While the orientation on infrastructure appears to be more socially based, with emphasis on such amenities as roads, rail, water, electricity, among others, it is pertinent that a reorientation with broad economic macroscopic approach is what is needed for the Country. The myopic social concentric approach has left the Country with miniature provisions, of which in its minute coverage, has left the economy malnourished away from the weight of infrastructure base it needs to blossom. Redirecting the orientation for such broad-based macro-economic approach would demand systemic delineation with sectoral concentration bearing far reaching impacts on the economy at large.

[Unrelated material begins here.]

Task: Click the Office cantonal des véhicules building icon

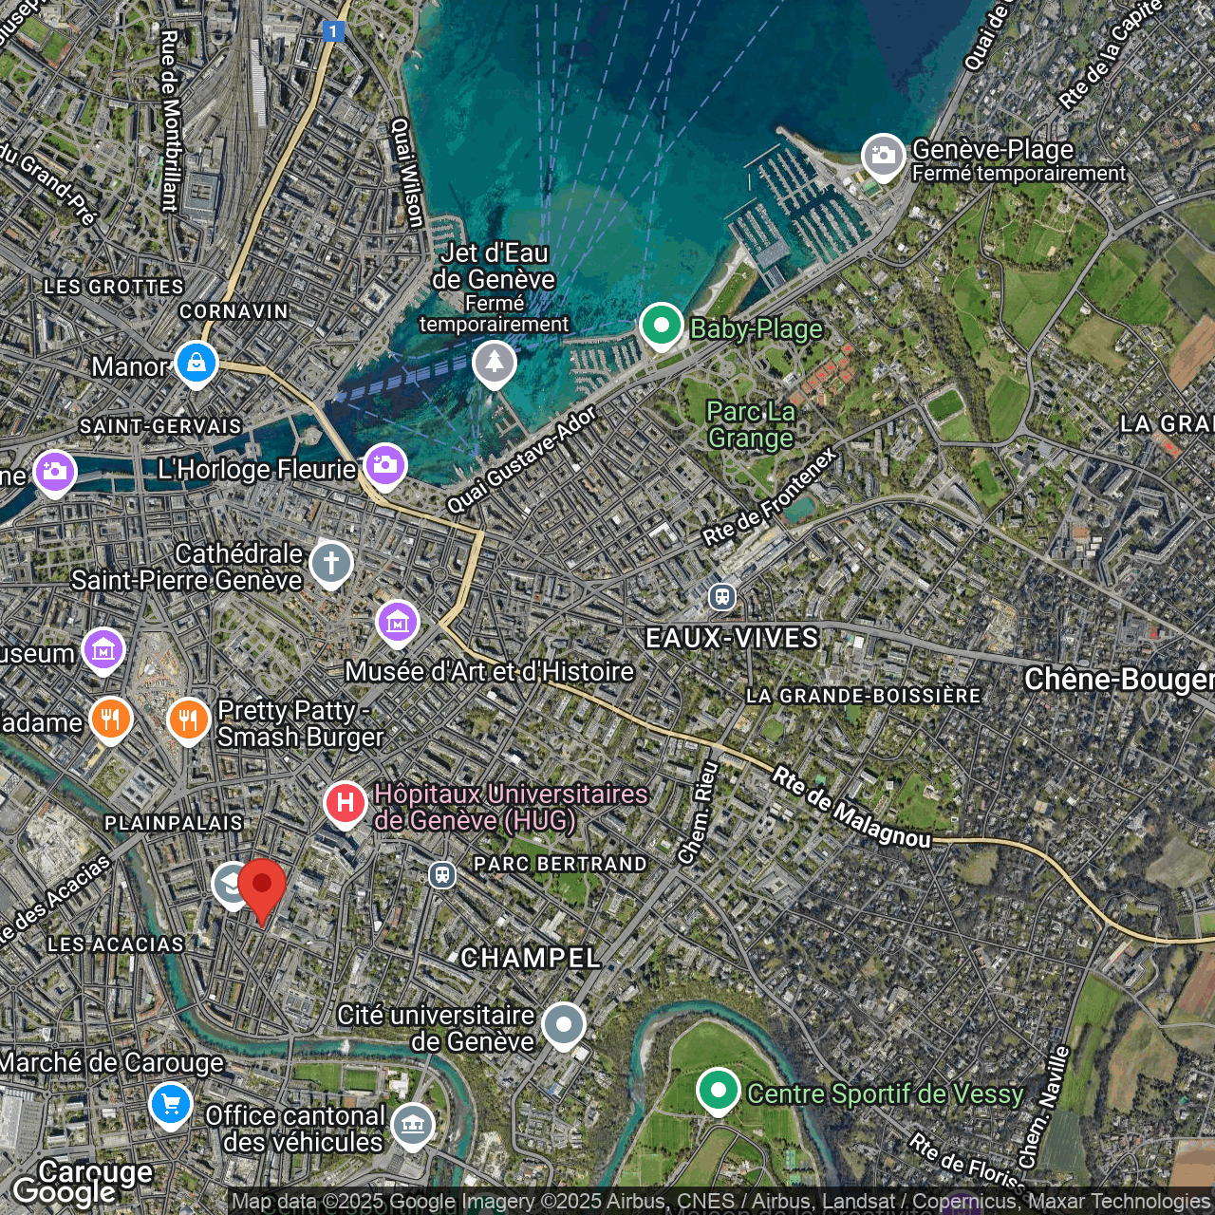Action: pyautogui.click(x=412, y=1126)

In this regard, sectors which bear massive potentials but yet, not receiving the right infrastructure investment would be brought to fore to receive the force of infrastructure impetus, required to turn potentials into actualised productivity for growth of the economy. For instance, the Information and Communication Technology sector, is one which recently has become a formidable force with a civilisation that is revolving operations and activities of human endeavours around the technologies of the sector. However, it is unimpressive that, though the government may be turning some attention into it, yet not at the level of a substantial force needed to optimise the potentials.

Reflecting on the benefits of the sector, pari passu the infrastructure gap and the localised focus of the Government, the Lagos Chamber of Commerce and Industry (LCCI), while identifying poor infrastructure as the greatest socio-economic development challenge for Nigeria, harped on the need to focus attention on critical potentials as digital infrastructure.

At the 2022 ICTEL EXPO held in Lagos, last week, with the theme, “Ensuring Efficient Digital Infrastructure in Nigeria,” the President, LCCI, Dr Michael Olawale-Cole, said the country will reap enormous benefits from developing digital infrastructure. The LCCI president who emphasised the importance of investing in the right digital infrastructure, said, “The 2022 ICTEL EXPO is giving deserved focus to Digital Infrastructure because, over the decades, next to corruption, poor infrastructure is Nigeria’s greatest socio-economic development challenge. The ones commonly focused on are Power, Roads, and Water. We dare say however that, as critical as the listed ones and indeed others not listed are, if Nigeria gets Digital Infrastructure right, the benefits to the nation’s ICT and Telecommunication sectors and on government’s digital economy agenda would be enormous. Indeed, the multiplier effects of an effective and efficient digital infrastructure in our country on national development cannot be overemphasized. This is clearly because virtually everything is now done electronically, thereby making issues like access, internet of things, Right of Way, broadband penetration, policies, regulation, cyber security etc matters of great concern.”

Olawale-Cole emphasised the need to adequately interrogate the present state of Nigeria regarding digital infrastructure, evaluate the challenges and chart the way forward. “The questions then include: Where are we in Digital Infrastructure? What are the challenges and the way forward? And who does what, and when?” he queried.

Such thought-evoking questions are essentially necessary for perusal, particularly at a time the economy is suffering from deep seated deficiencies, demanding pragmatic interventions strong enough to remodel its working patterns. For such to find proper expression, shifting away from the traditional orientation of socio-centric approach to infrastructure investments is pertinent. For digital infrastructure, the need for improvement on the attention turned to these potentials is paramount. While such appreciable investments such as those bordering on laying fibre optics cables for broadbased Fibre Metro Network connection has commenced in Lagos over thousands of kilometres, it is saddening that many states are not positively directed in this orientation. Such infrastructures are sine qua non for a smart city where the developed world are living in. For Nigeria to catch up with their pace of development, a quick embrace of such civilisation in infrastructure investment must be the anchor for a shift from the localised prevailing tradition which has left the Nigerian economy as a shadow of itself with debilitating impacts on the fabrics of the Country.